Retype exactly the lines from the one containing "Click the #2 result number label" through the last line of the records below, including both, and leave out any pictures.

--- Data for this exercise Enclosed Below ---

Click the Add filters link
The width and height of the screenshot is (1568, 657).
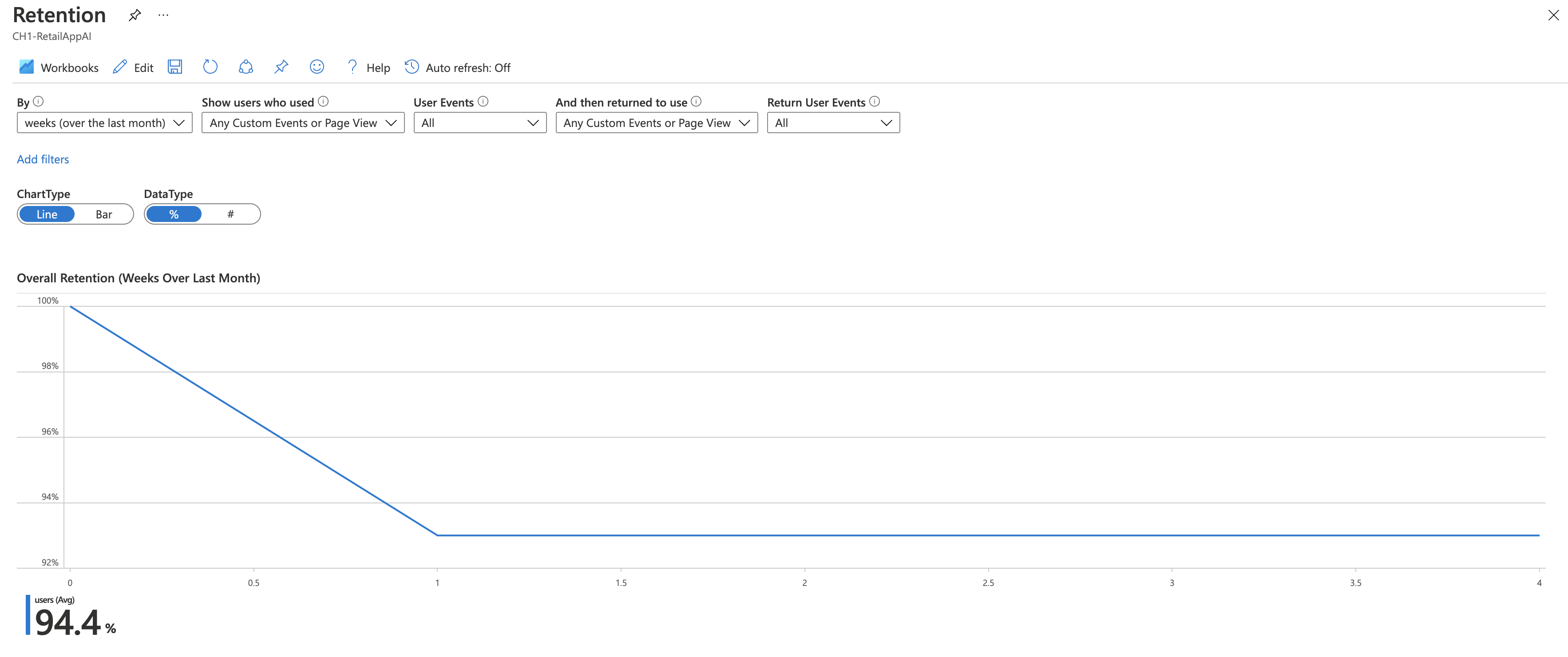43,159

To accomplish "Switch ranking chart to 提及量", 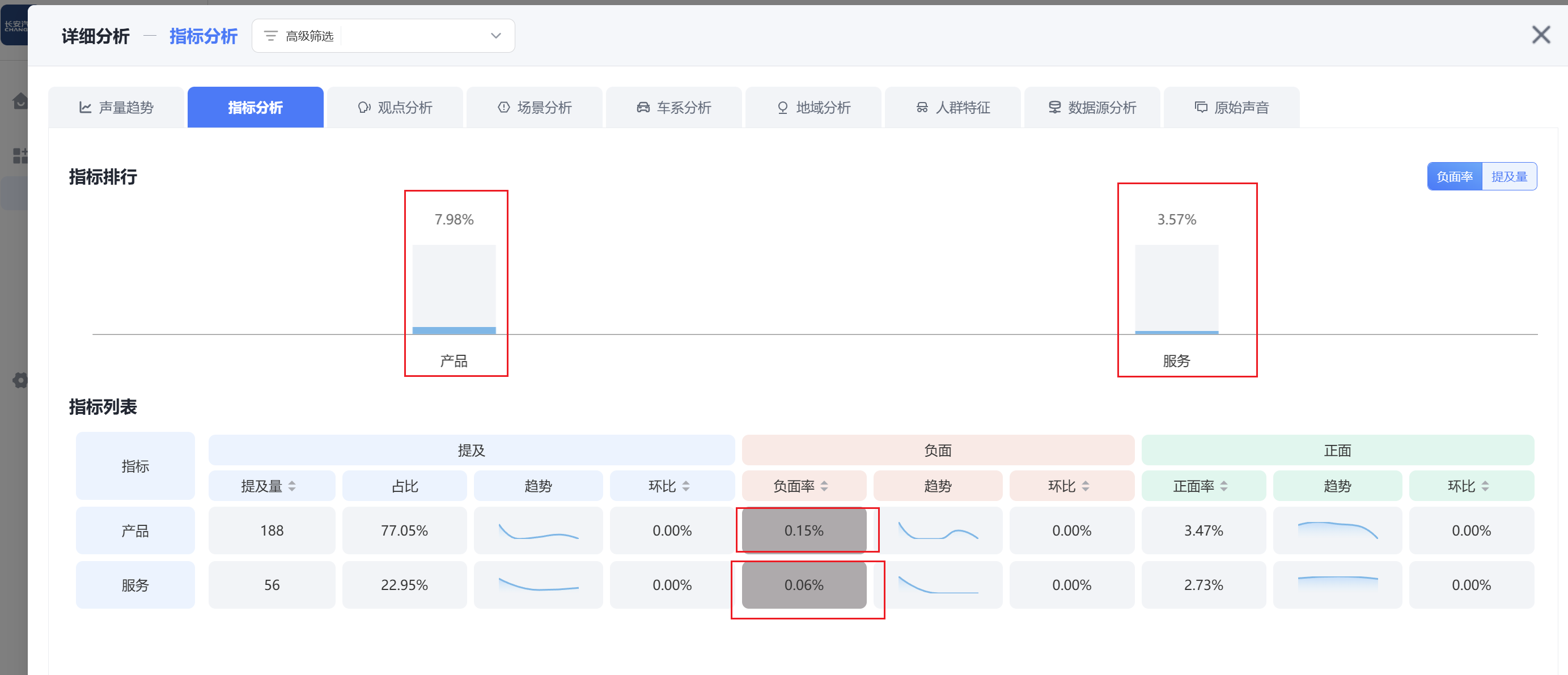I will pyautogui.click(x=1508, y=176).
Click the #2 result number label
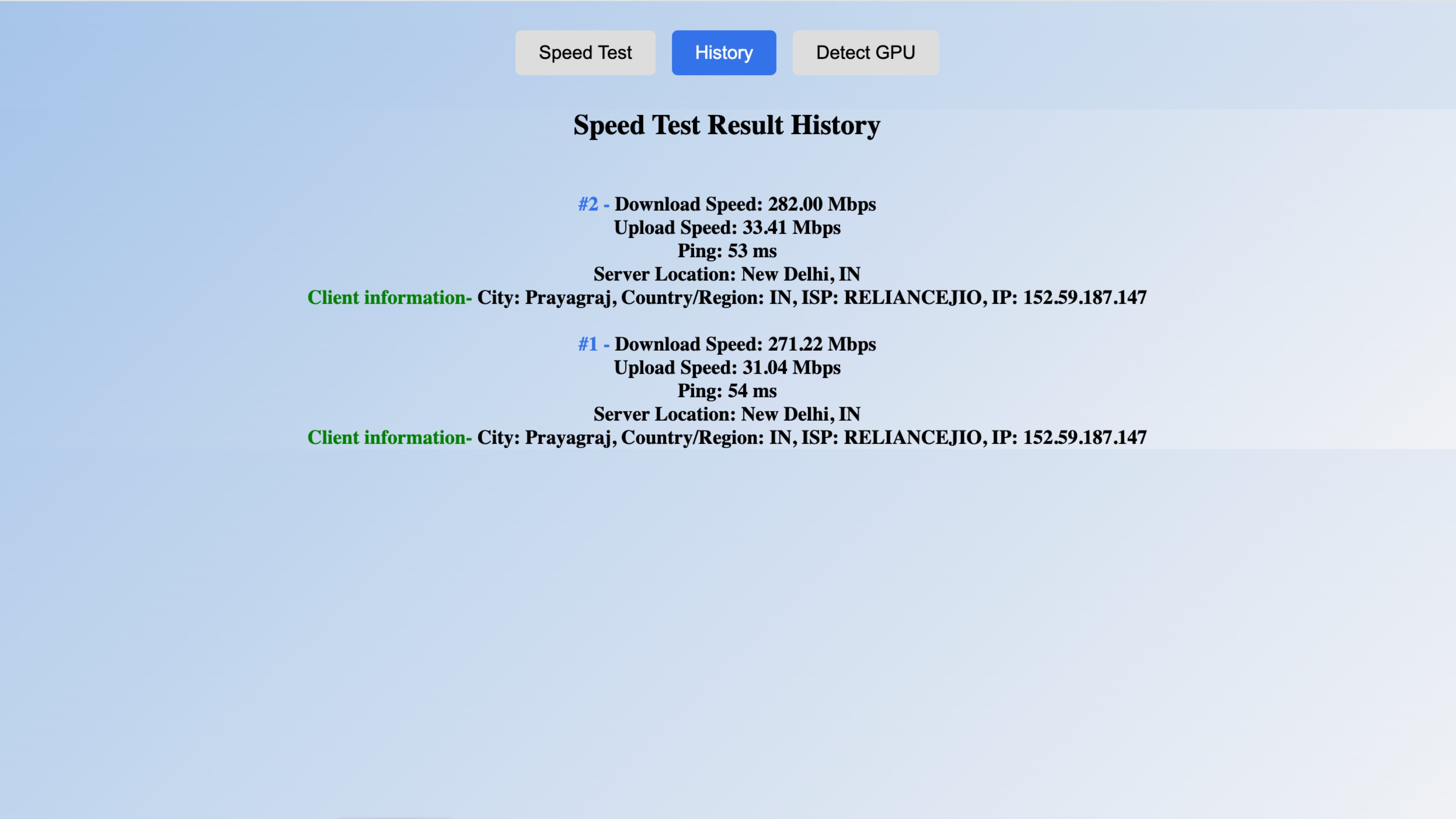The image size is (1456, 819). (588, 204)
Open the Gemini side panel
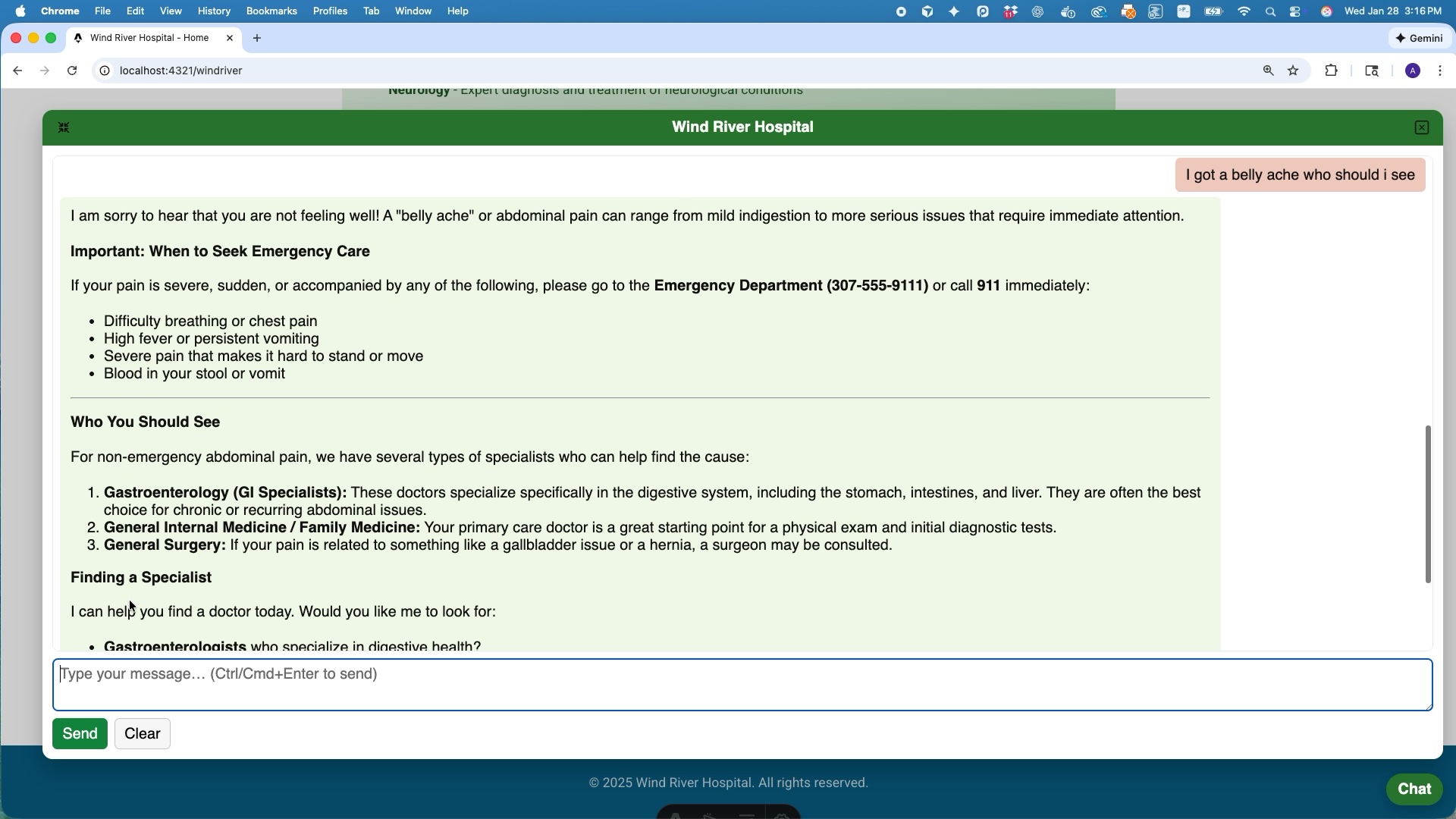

--- End of Enclosed Data for this exercise ---

**Problem solution:**
Click the #2 result number label
The image size is (1456, 819). (588, 204)
Open the Gemini side panel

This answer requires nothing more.